▸ Task details
Look through the entries below for the string "agent", and copy each line where it is found.

▸ Material supplied

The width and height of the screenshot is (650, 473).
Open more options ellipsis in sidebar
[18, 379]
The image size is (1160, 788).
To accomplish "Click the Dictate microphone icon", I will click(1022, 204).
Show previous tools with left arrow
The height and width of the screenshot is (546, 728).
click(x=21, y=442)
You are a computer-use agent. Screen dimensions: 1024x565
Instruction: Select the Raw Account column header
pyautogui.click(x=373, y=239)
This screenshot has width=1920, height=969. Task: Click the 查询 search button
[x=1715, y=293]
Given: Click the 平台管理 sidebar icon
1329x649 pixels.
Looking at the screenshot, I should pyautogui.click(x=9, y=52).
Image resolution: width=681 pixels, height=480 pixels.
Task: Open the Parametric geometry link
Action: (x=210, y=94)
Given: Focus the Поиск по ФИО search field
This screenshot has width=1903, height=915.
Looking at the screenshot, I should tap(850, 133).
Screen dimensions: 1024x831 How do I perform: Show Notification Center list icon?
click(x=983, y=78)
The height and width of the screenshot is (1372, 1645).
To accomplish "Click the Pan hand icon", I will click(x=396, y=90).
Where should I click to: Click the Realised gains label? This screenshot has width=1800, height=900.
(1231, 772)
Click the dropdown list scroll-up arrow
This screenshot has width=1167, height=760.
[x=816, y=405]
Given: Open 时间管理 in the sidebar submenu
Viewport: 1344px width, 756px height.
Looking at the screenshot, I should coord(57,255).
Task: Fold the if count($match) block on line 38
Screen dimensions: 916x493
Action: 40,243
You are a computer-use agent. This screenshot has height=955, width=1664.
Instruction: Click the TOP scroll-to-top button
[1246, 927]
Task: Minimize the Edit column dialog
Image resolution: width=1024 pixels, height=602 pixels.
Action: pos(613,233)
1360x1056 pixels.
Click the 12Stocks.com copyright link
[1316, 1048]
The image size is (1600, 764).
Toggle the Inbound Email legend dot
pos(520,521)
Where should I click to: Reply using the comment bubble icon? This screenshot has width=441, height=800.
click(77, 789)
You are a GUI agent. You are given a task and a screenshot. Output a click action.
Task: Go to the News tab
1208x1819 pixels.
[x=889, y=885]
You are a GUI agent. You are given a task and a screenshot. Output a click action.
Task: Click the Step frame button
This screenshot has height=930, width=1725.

▸ Your response
You are a computer-use agent. Screen dimensions: 1024x565
You are a computer-use agent. This screenshot has height=955, width=1664.
You are a GUI agent. You are given a task and a screenshot. Output a click action.
You are a GUI agent. You are given a task and a screenshot. Output a click action.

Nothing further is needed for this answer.